◆ TASK DIRECTIONS ◆
Where does the string "width" appear in the records? Copy every line that contains it.

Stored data
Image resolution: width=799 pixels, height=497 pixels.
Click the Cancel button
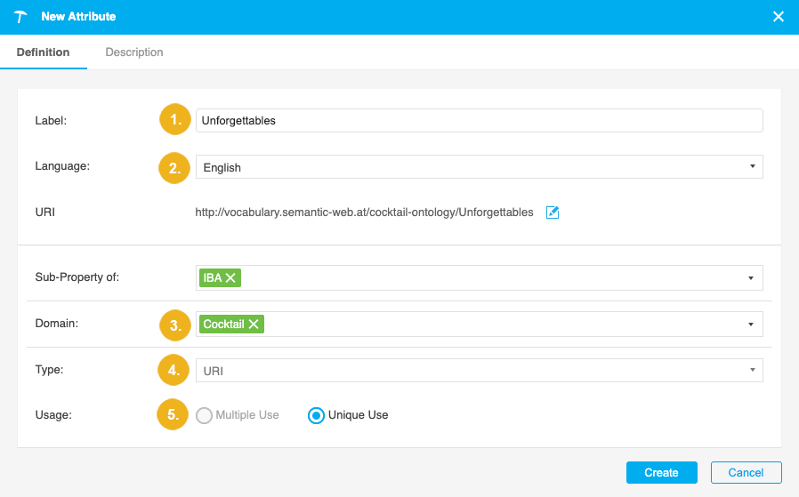[x=746, y=472]
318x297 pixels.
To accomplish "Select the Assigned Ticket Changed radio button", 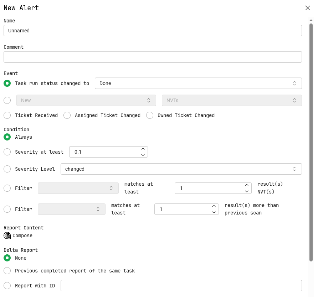I will tap(67, 115).
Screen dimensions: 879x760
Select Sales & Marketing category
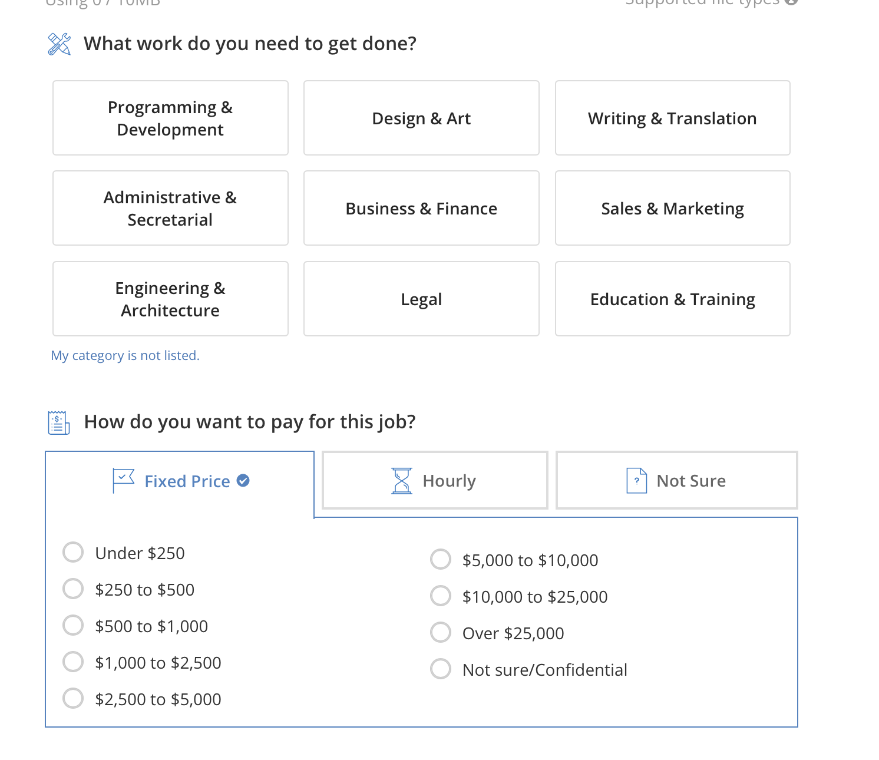pyautogui.click(x=672, y=209)
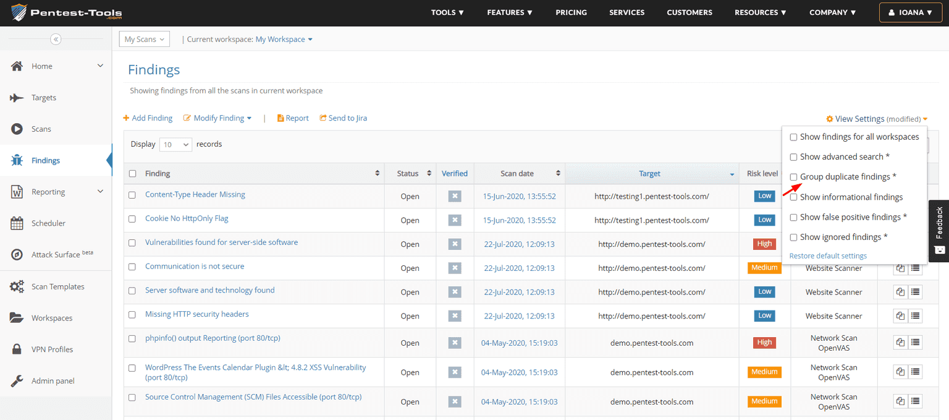949x420 pixels.
Task: Click the Targets arrow icon in sidebar
Action: click(x=17, y=97)
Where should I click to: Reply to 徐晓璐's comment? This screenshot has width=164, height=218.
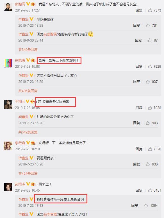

◆ EXERCISE ANSWER ◆
Image resolution: width=799 pixels, height=497 pixels.
Where should I click to: Reply to 徐晓璐's comment? This screenshot has width=164, height=218.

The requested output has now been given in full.